Who remembers the large Oxford store operated by Belfast Linen, a company that appears to have departed from the national scene? It occupied large premises opposite the main entrance to the New Theatre. In 1996 it became a pub, the Wig and Pen, during the flurry of shop conversions — this one cost Morland £750,000 — that transformed George Street into the centre of revelry it is today.

Three or four years ago, the place was refashioned and turned into Copa. It has since become popular with a wide range of customers for its continental beers, cocktails and fairly priced wines. Rosemarie and I are in the habit of visiting for a glass of wine before the theatre; last Friday we popped across for chardonnay in the interval of John Cleese’s show.

Copa is a performance venue itself and has become more recognised as such over the past couple of weeks when its top floor room has been used for a variety of shows offered as part of Oxfringe. Some of them are reviewed in The Oxford Times today.

On Tuesday night, when I decided to sample Copa’s food for the first time, there was no show on, though preparations were perhaps taking place for one. At any rate, a group of talented Oxford University jazz players had been displaced from upstairs to give their weekly jam session (for the last time this term) down in the bar. Their cool sounds were a welcome accompaniment to the later stages of our meal.

The menu offered here is interesting in its variety if not always, as we found, well managed in its execution. It includes sandwiches, jacket potatoes, burgers, salads and ‘nibbles’ as well as dishes offered under the more conventional headings of starters, main courses and desserts. Taking these in turn, one could try, perhaps, soup, crab cake or duck spring rolls, followed by a steak, fish and chips, chilli con carne or sweet potato, apricot, chickpea and red pepper kebabs, before finishing with strawberries and cream, a chocolate and walnut brownie or apple pie.

Rosemarie and I both began with ‘nibbles’. Mine was a rather delicious roasted red pepper and three bean houmous, the whole so well blended that it was impossible to identify which varieties of bean they were. It was served with ‘artic’ flat bread. Artic? Me neither. These two squares of unleavened bread were tightly rolled as linen napkins sometimes are. Rosemarie had three home-made fish fingers. These were good — generous chunks of fish (pollack, I thought, or possibly coley) deep-fried in batter. The tartare sauce was at once both sweet and slightly bitter, and also glutinous.

My main course was, steaks apart, the most expensive dish on the menu, at £9.95. For that, frankly, one deserved better than the desiccated dish I was offered. This was dry to the point of being chewy chicken breast, stuffed with a dark brown substance the menu told me was goat’s cheese, sun-dried tomatoes and spinach, wrapped in prosciutto. Rarely can meat have been more in need of the tomato and herb dressing and blobs of herb pesto also supplied.

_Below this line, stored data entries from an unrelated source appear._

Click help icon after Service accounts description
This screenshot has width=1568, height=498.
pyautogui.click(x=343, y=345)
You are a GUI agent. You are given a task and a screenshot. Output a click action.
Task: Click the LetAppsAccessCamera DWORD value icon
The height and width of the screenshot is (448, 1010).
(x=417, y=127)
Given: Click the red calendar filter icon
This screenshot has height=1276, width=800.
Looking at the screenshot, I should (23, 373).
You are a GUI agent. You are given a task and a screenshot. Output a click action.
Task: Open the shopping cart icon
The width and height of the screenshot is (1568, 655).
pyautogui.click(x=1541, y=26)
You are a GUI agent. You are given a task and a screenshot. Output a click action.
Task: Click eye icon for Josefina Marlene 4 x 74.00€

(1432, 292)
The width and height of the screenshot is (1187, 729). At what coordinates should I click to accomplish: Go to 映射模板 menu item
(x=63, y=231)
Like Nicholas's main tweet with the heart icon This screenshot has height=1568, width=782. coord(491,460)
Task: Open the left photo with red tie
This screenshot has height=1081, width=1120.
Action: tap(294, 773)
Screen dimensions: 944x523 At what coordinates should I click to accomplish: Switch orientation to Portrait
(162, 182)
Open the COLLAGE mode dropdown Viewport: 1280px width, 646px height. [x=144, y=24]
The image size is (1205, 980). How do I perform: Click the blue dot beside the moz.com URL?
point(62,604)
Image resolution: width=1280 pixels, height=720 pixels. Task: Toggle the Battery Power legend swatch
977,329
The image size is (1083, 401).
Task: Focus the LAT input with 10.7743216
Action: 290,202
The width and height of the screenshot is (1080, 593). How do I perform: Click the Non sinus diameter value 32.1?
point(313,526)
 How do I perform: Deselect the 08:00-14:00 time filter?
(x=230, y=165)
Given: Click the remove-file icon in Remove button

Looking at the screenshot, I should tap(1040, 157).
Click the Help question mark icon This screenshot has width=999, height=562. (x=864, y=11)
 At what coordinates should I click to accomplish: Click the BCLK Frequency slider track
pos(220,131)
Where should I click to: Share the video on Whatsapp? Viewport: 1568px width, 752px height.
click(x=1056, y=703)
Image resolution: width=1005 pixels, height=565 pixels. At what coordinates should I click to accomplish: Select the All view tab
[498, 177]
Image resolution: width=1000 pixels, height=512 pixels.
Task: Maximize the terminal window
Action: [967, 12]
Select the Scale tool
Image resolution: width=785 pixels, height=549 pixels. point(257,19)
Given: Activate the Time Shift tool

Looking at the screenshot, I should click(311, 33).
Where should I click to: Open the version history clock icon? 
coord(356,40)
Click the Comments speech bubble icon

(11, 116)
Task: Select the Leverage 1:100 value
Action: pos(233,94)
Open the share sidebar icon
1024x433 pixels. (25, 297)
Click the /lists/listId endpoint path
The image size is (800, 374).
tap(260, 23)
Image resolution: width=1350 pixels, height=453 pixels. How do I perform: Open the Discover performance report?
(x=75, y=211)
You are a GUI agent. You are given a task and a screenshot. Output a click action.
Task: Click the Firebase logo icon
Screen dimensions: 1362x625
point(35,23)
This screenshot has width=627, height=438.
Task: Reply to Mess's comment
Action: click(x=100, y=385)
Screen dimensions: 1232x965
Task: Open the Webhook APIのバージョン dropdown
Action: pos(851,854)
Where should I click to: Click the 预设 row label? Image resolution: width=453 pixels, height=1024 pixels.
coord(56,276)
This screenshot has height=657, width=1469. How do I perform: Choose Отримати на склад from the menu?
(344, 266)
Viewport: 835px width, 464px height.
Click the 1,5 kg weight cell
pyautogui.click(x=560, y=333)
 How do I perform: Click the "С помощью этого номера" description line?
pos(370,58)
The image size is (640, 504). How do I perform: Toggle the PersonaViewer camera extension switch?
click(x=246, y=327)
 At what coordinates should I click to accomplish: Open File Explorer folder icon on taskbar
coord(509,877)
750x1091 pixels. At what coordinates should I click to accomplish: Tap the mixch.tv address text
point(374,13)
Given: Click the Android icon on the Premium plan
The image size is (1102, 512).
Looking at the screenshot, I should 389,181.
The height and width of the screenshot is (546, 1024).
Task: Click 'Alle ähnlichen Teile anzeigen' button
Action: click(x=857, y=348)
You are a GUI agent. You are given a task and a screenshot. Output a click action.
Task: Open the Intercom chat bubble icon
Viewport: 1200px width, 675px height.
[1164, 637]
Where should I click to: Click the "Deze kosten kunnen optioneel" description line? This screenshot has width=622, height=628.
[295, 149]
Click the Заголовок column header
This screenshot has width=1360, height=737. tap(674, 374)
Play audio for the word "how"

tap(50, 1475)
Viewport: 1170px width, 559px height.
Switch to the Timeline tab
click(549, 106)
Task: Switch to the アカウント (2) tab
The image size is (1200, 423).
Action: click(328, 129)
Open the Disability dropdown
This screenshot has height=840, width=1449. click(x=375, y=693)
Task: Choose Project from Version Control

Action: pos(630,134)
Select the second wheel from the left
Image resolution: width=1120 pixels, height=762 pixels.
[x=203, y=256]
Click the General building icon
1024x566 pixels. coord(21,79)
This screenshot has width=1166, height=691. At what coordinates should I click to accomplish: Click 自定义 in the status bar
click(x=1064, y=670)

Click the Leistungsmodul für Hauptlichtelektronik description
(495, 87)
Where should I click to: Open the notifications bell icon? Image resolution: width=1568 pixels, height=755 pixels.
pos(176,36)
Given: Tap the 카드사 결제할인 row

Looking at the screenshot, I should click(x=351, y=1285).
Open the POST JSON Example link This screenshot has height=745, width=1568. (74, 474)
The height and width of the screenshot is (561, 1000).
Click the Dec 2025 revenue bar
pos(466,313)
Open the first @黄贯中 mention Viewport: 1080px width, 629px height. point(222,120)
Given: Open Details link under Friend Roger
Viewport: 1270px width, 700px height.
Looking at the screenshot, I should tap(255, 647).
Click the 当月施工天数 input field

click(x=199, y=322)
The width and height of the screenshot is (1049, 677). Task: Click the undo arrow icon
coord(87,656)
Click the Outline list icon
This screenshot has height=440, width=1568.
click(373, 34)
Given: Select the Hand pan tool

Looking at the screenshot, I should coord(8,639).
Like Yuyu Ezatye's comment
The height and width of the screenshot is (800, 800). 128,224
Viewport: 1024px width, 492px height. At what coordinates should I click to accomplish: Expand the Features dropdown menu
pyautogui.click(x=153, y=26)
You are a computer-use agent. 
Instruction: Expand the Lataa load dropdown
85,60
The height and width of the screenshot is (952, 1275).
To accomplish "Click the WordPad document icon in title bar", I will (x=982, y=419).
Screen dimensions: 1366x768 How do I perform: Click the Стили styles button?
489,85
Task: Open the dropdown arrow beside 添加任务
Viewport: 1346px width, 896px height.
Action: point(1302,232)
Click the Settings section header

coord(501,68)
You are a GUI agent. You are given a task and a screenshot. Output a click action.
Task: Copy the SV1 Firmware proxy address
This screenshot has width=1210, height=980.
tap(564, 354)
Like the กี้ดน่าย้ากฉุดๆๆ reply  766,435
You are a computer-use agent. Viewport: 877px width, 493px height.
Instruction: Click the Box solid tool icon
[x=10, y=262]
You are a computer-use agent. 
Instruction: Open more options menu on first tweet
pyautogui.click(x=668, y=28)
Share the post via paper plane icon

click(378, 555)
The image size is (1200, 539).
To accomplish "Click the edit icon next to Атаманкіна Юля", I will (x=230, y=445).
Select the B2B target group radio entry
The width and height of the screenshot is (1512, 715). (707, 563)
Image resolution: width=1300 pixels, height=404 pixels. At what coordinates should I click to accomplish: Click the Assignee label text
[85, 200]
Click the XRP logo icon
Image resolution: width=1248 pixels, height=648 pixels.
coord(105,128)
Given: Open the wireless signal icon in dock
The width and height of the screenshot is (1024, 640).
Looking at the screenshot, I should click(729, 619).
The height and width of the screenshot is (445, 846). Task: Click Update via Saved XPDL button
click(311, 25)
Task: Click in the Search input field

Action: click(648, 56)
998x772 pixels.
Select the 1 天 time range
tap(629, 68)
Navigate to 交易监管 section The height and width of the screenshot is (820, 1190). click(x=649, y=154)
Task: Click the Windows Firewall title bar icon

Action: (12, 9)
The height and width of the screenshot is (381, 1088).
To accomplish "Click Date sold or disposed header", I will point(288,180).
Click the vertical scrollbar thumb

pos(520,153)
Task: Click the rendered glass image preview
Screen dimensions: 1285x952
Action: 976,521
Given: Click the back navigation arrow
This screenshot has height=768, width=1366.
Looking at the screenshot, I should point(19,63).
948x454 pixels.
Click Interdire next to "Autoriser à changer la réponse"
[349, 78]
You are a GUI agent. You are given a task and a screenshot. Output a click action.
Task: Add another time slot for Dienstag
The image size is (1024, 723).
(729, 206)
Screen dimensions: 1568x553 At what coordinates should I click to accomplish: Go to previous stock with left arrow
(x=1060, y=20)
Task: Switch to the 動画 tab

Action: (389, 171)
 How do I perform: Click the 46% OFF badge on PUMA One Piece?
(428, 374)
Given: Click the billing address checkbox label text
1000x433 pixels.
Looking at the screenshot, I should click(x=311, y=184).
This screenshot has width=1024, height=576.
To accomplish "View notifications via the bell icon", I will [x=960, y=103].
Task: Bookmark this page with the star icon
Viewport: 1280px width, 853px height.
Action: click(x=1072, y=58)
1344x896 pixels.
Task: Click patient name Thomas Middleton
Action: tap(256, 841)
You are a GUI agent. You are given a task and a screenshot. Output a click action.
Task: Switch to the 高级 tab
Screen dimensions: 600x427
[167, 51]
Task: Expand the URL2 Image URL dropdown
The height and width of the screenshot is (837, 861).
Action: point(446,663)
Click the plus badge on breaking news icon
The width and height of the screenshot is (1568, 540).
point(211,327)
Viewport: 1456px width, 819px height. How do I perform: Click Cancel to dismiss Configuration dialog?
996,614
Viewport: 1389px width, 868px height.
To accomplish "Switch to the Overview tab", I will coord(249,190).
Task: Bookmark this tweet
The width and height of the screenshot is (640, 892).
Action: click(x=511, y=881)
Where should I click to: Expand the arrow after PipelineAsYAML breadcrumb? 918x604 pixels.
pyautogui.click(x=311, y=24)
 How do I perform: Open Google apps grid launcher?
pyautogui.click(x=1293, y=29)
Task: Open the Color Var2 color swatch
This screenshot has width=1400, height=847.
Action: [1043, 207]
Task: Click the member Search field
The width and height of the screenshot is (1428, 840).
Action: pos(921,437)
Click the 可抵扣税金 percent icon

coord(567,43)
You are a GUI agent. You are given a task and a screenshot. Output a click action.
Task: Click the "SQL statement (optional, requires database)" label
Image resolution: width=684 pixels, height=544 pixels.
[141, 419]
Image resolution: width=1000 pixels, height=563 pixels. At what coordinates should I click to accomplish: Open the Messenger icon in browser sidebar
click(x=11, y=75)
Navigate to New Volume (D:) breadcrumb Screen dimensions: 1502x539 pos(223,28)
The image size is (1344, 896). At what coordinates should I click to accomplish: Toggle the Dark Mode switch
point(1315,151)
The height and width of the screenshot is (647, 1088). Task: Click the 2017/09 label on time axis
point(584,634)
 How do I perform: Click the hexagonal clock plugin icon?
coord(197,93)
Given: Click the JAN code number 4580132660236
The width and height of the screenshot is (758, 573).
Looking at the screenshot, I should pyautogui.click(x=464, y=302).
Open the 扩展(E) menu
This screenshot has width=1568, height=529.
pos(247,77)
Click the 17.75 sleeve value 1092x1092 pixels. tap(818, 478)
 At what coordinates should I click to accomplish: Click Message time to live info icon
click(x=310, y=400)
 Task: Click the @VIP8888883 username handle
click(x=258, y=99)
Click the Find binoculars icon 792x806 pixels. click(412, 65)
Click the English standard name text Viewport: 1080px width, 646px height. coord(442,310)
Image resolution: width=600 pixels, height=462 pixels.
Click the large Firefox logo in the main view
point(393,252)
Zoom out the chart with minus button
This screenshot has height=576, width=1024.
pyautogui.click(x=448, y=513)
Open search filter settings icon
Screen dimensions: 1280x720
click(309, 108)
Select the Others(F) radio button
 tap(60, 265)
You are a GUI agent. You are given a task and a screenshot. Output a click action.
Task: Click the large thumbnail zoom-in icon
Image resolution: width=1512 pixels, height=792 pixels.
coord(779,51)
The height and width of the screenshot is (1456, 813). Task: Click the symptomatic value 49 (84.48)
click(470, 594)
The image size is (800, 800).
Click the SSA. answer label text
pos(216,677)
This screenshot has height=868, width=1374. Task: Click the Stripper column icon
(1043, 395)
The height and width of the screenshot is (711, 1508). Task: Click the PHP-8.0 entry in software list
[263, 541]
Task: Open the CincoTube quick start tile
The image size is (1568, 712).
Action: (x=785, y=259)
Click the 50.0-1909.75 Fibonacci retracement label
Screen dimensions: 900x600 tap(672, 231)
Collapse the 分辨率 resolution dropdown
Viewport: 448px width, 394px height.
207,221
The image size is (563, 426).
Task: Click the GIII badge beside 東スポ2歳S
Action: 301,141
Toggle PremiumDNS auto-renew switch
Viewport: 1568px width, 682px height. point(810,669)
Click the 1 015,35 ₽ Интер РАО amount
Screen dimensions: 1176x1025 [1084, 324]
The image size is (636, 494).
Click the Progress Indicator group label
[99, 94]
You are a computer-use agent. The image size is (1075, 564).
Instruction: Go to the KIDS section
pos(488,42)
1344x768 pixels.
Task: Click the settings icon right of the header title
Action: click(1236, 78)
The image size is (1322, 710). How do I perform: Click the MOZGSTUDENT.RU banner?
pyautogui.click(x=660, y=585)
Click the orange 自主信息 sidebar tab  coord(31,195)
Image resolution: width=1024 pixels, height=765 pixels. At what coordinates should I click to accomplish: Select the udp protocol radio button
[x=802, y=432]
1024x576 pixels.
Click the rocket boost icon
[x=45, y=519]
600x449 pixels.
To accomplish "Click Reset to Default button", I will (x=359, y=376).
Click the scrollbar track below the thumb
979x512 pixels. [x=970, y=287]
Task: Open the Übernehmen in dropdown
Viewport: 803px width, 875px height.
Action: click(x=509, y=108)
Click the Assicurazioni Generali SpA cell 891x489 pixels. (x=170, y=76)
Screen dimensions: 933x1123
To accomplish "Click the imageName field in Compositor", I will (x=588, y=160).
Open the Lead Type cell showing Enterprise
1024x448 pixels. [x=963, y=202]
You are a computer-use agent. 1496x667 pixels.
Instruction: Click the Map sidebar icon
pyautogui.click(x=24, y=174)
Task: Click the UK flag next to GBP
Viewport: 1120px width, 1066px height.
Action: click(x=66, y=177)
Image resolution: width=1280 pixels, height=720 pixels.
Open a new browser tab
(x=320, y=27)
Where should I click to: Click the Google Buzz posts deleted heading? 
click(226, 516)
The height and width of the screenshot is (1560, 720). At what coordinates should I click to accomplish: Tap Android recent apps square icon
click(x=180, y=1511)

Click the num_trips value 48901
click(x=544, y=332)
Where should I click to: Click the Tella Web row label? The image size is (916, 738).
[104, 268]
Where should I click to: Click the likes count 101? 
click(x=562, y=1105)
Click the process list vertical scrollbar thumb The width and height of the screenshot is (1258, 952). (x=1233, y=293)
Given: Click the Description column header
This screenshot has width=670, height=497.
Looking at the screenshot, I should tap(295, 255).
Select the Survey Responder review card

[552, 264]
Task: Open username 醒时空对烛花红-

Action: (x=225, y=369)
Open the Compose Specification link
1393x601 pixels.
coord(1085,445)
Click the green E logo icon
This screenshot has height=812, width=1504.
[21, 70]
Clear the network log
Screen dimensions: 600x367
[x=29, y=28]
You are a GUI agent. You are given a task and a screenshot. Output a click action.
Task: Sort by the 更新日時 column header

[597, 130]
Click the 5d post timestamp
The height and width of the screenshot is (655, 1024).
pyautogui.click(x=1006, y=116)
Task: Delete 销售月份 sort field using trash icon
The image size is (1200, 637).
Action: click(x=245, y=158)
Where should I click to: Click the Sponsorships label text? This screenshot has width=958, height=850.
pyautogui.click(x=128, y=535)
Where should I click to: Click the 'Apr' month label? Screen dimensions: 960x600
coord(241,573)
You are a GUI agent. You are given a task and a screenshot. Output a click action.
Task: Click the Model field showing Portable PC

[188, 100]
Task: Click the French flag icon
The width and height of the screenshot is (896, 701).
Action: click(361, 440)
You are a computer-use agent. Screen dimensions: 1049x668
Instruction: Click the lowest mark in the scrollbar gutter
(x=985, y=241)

The state of the ‘new’ potatoes, baked until they were quite soft, supplied further evidence that the whole dish had been cooked well in advance of its delivery (by a good-mannered and efficient waiter-cum-barman). The same applied to Rosemarie’s cheese and bacon burger, in which the beef was cooked dry and grey with no trace of the fresh coriander flavour promised. It also came with cheddar rather than the blue cheese ordered. The chips were fine but the fennel coleslaw was cloyingly sweet.

To finish she had Belgian waffles and vanilla ice cream, which were fine though they came with none of the advertised clotted cream. I had a glass of Aussie shiraz so spicily fruity it almost qualified as a pudding itself.